> Work order: The answer is to be the data that follows, transcribed exactly, minus its pictures.

━━ Data extracts

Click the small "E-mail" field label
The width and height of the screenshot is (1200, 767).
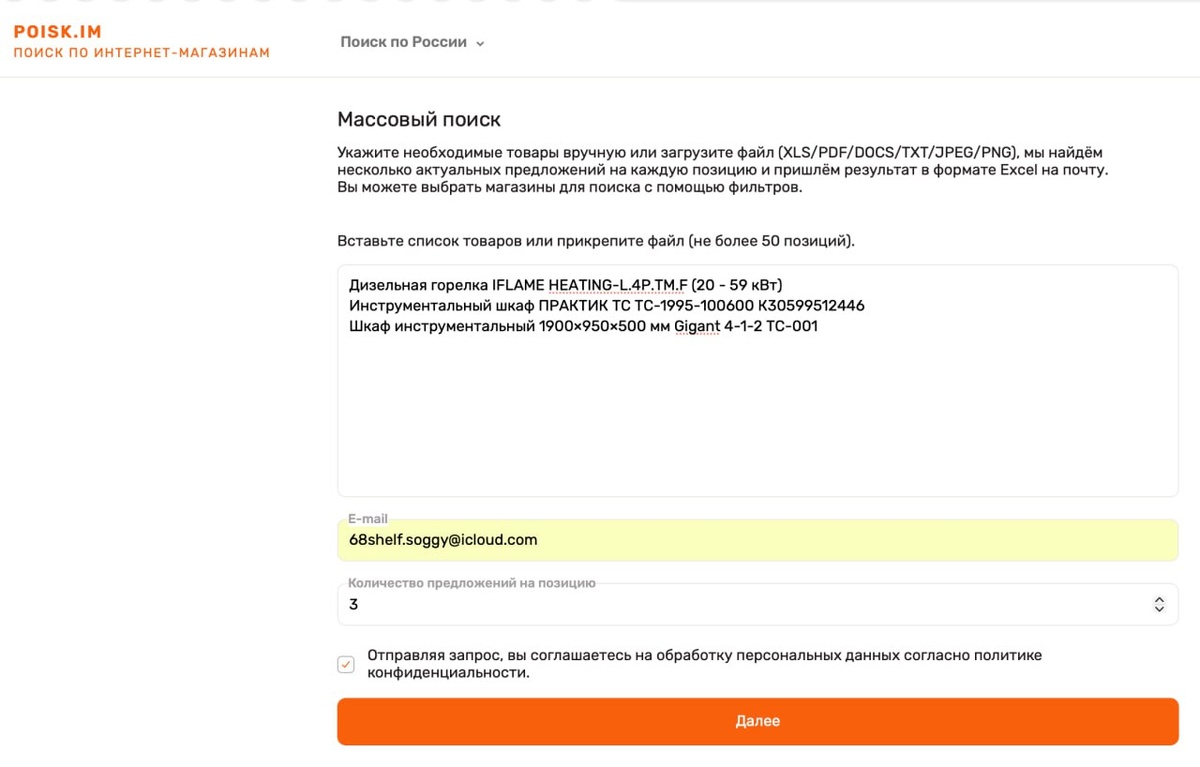coord(367,519)
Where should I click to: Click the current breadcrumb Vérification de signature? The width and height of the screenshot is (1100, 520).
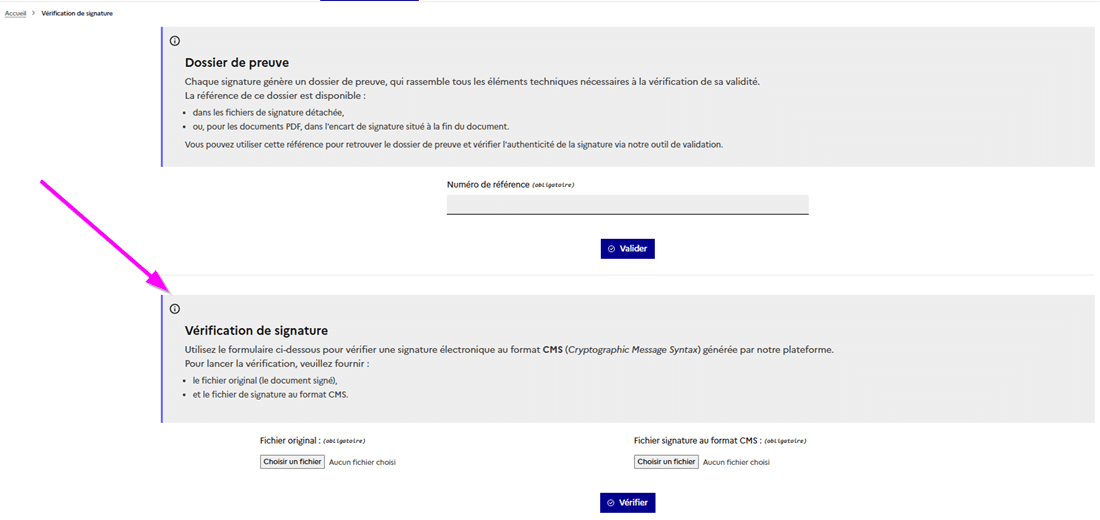click(77, 13)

━━━━

> Exercise answer:
Click the small "E-mail" field label
The width and height of the screenshot is (1200, 767).
coord(367,519)
Where should I click to: Click the current breadcrumb Vérification de signature? The width and height of the screenshot is (1100, 520).
click(77, 13)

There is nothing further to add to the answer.